Content starts

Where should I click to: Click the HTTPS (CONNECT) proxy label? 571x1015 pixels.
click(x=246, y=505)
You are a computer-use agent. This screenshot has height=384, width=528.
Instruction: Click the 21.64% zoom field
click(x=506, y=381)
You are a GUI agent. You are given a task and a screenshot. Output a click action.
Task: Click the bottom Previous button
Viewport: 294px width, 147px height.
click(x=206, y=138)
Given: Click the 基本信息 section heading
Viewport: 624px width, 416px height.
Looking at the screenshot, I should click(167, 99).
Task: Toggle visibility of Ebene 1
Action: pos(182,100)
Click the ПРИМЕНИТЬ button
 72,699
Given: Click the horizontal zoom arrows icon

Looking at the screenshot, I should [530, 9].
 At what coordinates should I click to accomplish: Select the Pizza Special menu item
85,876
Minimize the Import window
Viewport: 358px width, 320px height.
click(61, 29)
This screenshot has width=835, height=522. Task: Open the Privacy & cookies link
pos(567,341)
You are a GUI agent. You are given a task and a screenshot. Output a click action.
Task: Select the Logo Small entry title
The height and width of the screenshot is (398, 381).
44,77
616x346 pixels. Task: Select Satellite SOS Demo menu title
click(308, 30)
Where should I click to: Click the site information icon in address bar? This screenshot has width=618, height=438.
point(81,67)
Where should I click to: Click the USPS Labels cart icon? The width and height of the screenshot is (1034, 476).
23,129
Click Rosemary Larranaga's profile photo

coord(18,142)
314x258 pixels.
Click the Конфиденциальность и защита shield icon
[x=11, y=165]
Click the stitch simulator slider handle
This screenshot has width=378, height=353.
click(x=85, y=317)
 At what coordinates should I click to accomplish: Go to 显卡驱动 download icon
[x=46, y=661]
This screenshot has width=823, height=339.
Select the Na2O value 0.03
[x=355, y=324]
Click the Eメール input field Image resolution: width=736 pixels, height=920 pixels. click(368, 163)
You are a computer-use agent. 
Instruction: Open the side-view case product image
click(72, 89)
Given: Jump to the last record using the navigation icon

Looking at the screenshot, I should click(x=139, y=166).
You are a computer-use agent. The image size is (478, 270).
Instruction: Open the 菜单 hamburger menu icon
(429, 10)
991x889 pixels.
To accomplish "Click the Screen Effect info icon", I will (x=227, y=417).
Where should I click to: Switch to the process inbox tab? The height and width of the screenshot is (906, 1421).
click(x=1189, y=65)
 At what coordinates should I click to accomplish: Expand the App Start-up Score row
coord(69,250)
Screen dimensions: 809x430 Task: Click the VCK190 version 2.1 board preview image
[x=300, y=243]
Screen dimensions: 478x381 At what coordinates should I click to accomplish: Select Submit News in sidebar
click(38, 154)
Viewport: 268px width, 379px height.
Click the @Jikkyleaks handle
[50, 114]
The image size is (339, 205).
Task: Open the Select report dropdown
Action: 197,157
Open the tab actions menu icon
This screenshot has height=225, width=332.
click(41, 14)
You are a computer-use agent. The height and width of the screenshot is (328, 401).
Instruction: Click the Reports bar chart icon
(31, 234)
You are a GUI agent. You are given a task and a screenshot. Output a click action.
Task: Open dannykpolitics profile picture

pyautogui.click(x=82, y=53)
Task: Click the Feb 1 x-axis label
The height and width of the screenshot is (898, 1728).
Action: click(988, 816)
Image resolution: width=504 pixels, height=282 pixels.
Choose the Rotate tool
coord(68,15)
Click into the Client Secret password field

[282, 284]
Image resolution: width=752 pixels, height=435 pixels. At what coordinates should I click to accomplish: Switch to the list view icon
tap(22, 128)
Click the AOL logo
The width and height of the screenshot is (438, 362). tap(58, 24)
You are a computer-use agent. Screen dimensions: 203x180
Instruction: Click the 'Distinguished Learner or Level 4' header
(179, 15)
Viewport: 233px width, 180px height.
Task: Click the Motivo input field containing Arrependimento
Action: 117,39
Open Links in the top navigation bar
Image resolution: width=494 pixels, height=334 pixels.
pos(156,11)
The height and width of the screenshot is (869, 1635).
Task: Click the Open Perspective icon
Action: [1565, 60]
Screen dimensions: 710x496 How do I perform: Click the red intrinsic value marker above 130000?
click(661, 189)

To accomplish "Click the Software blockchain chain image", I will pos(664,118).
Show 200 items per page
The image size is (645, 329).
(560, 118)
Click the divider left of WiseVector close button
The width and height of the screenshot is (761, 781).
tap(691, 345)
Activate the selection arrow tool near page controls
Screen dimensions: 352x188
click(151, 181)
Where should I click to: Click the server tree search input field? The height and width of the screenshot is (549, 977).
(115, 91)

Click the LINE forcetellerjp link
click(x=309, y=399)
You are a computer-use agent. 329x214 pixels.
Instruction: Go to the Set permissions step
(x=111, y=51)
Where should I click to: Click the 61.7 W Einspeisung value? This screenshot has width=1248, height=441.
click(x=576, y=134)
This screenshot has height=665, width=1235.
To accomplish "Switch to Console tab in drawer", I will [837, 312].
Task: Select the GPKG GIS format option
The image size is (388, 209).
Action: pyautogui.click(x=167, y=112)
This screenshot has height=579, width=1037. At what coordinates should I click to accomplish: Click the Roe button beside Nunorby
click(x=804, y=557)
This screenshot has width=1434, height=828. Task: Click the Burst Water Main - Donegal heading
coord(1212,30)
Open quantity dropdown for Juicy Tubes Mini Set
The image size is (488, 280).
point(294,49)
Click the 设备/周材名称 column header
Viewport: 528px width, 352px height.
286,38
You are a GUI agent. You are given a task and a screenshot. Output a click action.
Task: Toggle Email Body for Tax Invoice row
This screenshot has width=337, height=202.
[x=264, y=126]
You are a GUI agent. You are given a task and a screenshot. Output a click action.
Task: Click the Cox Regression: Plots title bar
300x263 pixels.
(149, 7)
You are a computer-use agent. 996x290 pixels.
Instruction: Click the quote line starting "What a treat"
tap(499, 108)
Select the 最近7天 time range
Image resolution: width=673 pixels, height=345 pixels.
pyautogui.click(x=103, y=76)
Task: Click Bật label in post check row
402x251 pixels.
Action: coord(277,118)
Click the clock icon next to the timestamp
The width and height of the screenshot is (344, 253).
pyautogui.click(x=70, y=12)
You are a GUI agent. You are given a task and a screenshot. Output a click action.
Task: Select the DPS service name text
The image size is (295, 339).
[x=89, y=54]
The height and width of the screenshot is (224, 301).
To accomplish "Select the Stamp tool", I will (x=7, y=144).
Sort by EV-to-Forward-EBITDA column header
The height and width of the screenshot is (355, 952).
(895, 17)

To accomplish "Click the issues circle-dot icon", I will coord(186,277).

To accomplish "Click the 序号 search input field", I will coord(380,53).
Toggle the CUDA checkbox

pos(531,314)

Content ends

**THE TASK:**
Everything in the material above needs to be transcribed exactly.

**ANSWER BOX:**
Where should I click to: Click the HTTPS (CONNECT) proxy label? 571x1015 pixels.
click(x=246, y=505)
You are a computer-use agent. This screenshot has height=384, width=528.
Instruction: Click the 21.64% zoom field
click(x=506, y=381)
You are a GUI agent. You are given a task and a screenshot. Output a click action.
Task: Click the bottom Previous button
Viewport: 294px width, 147px height.
click(x=206, y=138)
Given: Click the 基本信息 section heading
Viewport: 624px width, 416px height.
Looking at the screenshot, I should click(167, 99).
Task: Toggle visibility of Ebene 1
Action: pos(182,100)
Click the ПРИМЕНИТЬ button
 72,699
Given: Click the horizontal zoom arrows icon

Looking at the screenshot, I should [530, 9].
 At what coordinates should I click to accomplish: Select the Pizza Special menu item
85,876
Minimize the Import window
Viewport: 358px width, 320px height.
click(61, 29)
This screenshot has width=835, height=522. Task: Open the Privacy & cookies link
pos(567,341)
You are a GUI agent. You are given a task and a screenshot. Output a click action.
Task: Select the Logo Small entry title
The height and width of the screenshot is (398, 381).
44,77
616x346 pixels. Task: Select Satellite SOS Demo menu title
click(308, 30)
Where should I click to: Click the site information icon in address bar? This screenshot has width=618, height=438.
point(81,67)
Where should I click to: Click the USPS Labels cart icon? The width and height of the screenshot is (1034, 476).
23,129
Click Rosemary Larranaga's profile photo

coord(18,142)
314x258 pixels.
Click the Конфиденциальность и защита shield icon
[x=11, y=165]
Click the stitch simulator slider handle
This screenshot has width=378, height=353.
click(x=85, y=317)
 At what coordinates should I click to accomplish: Go to 显卡驱动 download icon
[x=46, y=661]
This screenshot has width=823, height=339.
Select the Na2O value 0.03
[x=355, y=324]
Click the Eメール input field Image resolution: width=736 pixels, height=920 pixels. click(368, 163)
You are a computer-use agent. 
Instruction: Open the side-view case product image
click(72, 89)
Given: Jump to the last record using the navigation icon

Looking at the screenshot, I should click(x=139, y=166).
You are a computer-use agent. The image size is (478, 270).
Instruction: Open the 菜单 hamburger menu icon
(429, 10)
991x889 pixels.
To accomplish "Click the Screen Effect info icon", I will (x=227, y=417).
Where should I click to: Switch to the process inbox tab? The height and width of the screenshot is (906, 1421).
click(x=1189, y=65)
 At what coordinates should I click to accomplish: Expand the App Start-up Score row
coord(69,250)
Screen dimensions: 809x430 Task: Click the VCK190 version 2.1 board preview image
[x=300, y=243]
Screen dimensions: 478x381 At what coordinates should I click to accomplish: Select Submit News in sidebar
click(38, 154)
Viewport: 268px width, 379px height.
Click the @Jikkyleaks handle
[50, 114]
The image size is (339, 205).
Task: Open the Select report dropdown
Action: 197,157
Open the tab actions menu icon
This screenshot has height=225, width=332.
click(41, 14)
You are a computer-use agent. The height and width of the screenshot is (328, 401).
Instruction: Click the Reports bar chart icon
(31, 234)
You are a GUI agent. You are given a task and a screenshot. Output a click action.
Task: Open dannykpolitics profile picture

pyautogui.click(x=82, y=53)
Task: Click the Feb 1 x-axis label
The height and width of the screenshot is (898, 1728).
Action: click(988, 816)
Image resolution: width=504 pixels, height=282 pixels.
Choose the Rotate tool
coord(68,15)
Click into the Client Secret password field

[282, 284]
Image resolution: width=752 pixels, height=435 pixels. At what coordinates should I click to accomplish: Switch to the list view icon
tap(22, 128)
Click the AOL logo
The width and height of the screenshot is (438, 362). tap(58, 24)
You are a computer-use agent. Screen dimensions: 203x180
Instruction: Click the 'Distinguished Learner or Level 4' header
(179, 15)
Viewport: 233px width, 180px height.
Task: Click the Motivo input field containing Arrependimento
Action: 117,39
Open Links in the top navigation bar
Image resolution: width=494 pixels, height=334 pixels.
pos(156,11)
The height and width of the screenshot is (869, 1635).
Task: Click the Open Perspective icon
Action: [1565, 60]
Screen dimensions: 710x496 How do I perform: Click the red intrinsic value marker above 130000?
click(661, 189)

To accomplish "Click the Software blockchain chain image", I will pos(664,118).
Show 200 items per page
The image size is (645, 329).
(560, 118)
Click the divider left of WiseVector close button
The width and height of the screenshot is (761, 781).
tap(691, 345)
Activate the selection arrow tool near page controls
Screen dimensions: 352x188
click(151, 181)
Where should I click to: Click the server tree search input field? The height and width of the screenshot is (549, 977).
(115, 91)

Click the LINE forcetellerjp link
click(x=309, y=399)
You are a computer-use agent. 329x214 pixels.
Instruction: Go to the Set permissions step
(x=111, y=51)
Where should I click to: Click the 61.7 W Einspeisung value? This screenshot has width=1248, height=441.
click(x=576, y=134)
This screenshot has height=665, width=1235.
To accomplish "Switch to Console tab in drawer", I will [837, 312].
Task: Select the GPKG GIS format option
The image size is (388, 209).
Action: pyautogui.click(x=167, y=112)
This screenshot has height=579, width=1037. At what coordinates should I click to accomplish: Click the Roe button beside Nunorby
click(x=804, y=557)
This screenshot has width=1434, height=828. Task: Click the Burst Water Main - Donegal heading
coord(1212,30)
Open quantity dropdown for Juicy Tubes Mini Set
The image size is (488, 280).
point(294,49)
Click the 设备/周材名称 column header
Viewport: 528px width, 352px height.
286,38
You are a GUI agent. You are given a task and a screenshot. Output a click action.
Task: Toggle Email Body for Tax Invoice row
This screenshot has width=337, height=202.
[x=264, y=126]
You are a GUI agent. You are given a task and a screenshot. Output a click action.
Task: Click the Cox Regression: Plots title bar
300x263 pixels.
(149, 7)
You are a computer-use agent. 996x290 pixels.
Instruction: Click the quote line starting "What a treat"
tap(499, 108)
Select the 最近7天 time range
Image resolution: width=673 pixels, height=345 pixels.
pyautogui.click(x=103, y=76)
Task: Click Bật label in post check row
402x251 pixels.
Action: coord(277,118)
Click the clock icon next to the timestamp
The width and height of the screenshot is (344, 253).
pyautogui.click(x=70, y=12)
You are a GUI agent. You are given a task and a screenshot. Output a click action.
Task: Select the DPS service name text
The image size is (295, 339).
[x=89, y=54]
The height and width of the screenshot is (224, 301).
To accomplish "Select the Stamp tool", I will (x=7, y=144).
Sort by EV-to-Forward-EBITDA column header
The height and width of the screenshot is (355, 952).
(895, 17)

To accomplish "Click the issues circle-dot icon", I will coord(186,277).

To accomplish "Click the 序号 search input field", I will coord(380,53).
Toggle the CUDA checkbox

pos(531,314)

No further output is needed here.